- O desequilíbrio energético da Terra dobrou nas últimas décadas e atingiu níveis recordes.
- Cerca de noventa por cento do calor extra é absorvido pelos oceanos, que aquecem e impulsionam mudanças no clima.
- O nível do mar subiu aproximadamente 23 centímetros desde 1901, com a taxa de elevação mais que dobrando na última década.
- Em 2025, o aquecimento global ficou em cerca de 1,37 °C acima do período pré‑industrial, e há expectativa de um El Niño forte que pode intensificar impactos climáticos.
- Para evitar extremos ainda maiores, é essencial reduzir drasticamente as emissões de gases de efeito estufa e buscar emissões líquidas zero.
O desequilíbrio energético da Terra dobrou nas últimas décadas, segundo a atualização anual de uma grande equipe internacional de cientistas. A diferença entre energia que entra e sai do planeta está em nível recorde, sinalizando ritmo acelerado das mudanças climáticas causadas pela atividade humana.
Esse calor extra domina o sistema terrestre: cerca de 90% dele é absorvido pelos oceanos, que funcionam como gigantescos dissipadores. O efeito é visto no aquecimento oceanico, no derretimento de geleiras e no descongelamento do permafrost, além da elevação do nível do mar.
O nível médio dos mares subiu desde 1901 cerca de 23 cm. A taxa de elevação também aumentou: entre 1901 e 2018 ficou em 1,7 mm por ano; entre 2006 e 2025 passou a mais de 3,6 mm anuais. Ondas de calor marinhas tornaram-se mais frequentes, hoje aproximadamente o triplo do que eram no início dos anos 1990.

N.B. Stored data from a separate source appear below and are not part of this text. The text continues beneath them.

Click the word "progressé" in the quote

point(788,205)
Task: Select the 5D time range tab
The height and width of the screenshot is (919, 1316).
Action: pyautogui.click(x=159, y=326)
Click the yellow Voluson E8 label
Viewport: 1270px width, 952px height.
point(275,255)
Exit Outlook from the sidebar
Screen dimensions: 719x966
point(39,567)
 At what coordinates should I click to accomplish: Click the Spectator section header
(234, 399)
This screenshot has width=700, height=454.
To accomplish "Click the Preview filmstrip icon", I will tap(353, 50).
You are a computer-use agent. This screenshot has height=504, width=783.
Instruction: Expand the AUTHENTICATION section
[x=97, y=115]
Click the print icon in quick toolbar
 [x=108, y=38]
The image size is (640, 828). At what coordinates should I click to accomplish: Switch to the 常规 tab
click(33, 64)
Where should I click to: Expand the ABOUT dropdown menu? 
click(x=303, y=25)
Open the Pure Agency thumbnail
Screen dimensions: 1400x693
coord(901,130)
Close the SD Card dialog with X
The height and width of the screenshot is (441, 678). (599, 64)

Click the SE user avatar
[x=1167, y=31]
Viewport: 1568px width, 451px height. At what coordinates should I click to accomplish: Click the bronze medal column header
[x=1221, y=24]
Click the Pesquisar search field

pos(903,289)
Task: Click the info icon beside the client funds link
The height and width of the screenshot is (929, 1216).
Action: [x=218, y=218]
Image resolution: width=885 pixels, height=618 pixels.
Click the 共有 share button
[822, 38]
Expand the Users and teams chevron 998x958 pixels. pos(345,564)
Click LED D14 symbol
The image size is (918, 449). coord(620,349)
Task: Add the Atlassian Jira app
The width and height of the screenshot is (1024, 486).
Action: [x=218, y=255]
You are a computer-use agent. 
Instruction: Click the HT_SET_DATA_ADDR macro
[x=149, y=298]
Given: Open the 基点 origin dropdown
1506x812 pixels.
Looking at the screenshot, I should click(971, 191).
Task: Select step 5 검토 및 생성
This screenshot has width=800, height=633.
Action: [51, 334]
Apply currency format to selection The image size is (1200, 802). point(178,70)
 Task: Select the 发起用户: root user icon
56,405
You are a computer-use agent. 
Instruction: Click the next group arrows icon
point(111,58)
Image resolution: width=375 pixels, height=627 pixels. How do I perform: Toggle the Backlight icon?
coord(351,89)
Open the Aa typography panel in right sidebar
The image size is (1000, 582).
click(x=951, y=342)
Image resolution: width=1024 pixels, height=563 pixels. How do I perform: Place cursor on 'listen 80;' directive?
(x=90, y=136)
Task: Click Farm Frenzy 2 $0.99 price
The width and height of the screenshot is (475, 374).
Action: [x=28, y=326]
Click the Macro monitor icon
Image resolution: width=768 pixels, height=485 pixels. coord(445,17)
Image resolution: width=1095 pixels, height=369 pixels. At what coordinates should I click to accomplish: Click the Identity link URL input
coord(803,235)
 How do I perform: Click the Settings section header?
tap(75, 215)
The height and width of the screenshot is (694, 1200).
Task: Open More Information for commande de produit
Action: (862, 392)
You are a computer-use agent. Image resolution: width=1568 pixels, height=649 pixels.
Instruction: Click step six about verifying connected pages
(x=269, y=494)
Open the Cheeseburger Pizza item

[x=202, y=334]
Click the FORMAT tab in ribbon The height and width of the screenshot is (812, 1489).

Em 2025, regiões oceânicas registraram em média 65 dias de onda de calor marítima. Algumas áreas sofreram mais, outras menos, mas a tendência é de maior intensidade e duração dessas ondas, que afetam vida marinha, pesca e proteção costeira.
Além do oceano, o calor se manifesta no continente, elevando evaporação e a umidade da atmosfera. Esses fatores elevam a probabilidade de eventos extremos, como secas, chuvas intensas e tempestades, ampliando impactos em ecossistemas e infraestrutura.
O cenário se complica com o El Niño, padrão climático natural que aquece o Pacífico Tropical. Em um planeta já mais quente, os efeitos podem ser mais intensos, com mudanças nas precipitações e risco de secas em alguns lugares e enchentes em outros.
Especialistas destacam um El Niño particularmente forte, frequentemente chamado de Godzilla. O secretário-geral da ONU, António Guterres, alerta que esse fenômeno pode aumentar ainda mais o aquecimento global já observado.
Em 2025, o aquecimento global alcançou aproximadamente 1,37°C acima dos níveis pré-industriais, aproximando-se do limiar de 1,5°C. Sem reduções significativas de emissões, esse patamar pode ser atingido em cerca de quatro anos.
Os dados apontam que o acúmulo de calor no sistema terrestre é o principal motor de eventos extremos. Mesmo diante de variações naturais como o El Niño, as emissões de gases de efeito estufa mantêm a base da tendência de aquecimento.
A mensagem central é clara: o balanço energético do planeta só volta ao equilíbrio quando as emissões líquidas de gases de efeito estufa forem drasticamente reduzidas. Até lá, os extremos climáticos devem se tornar mais frequentes e intensos.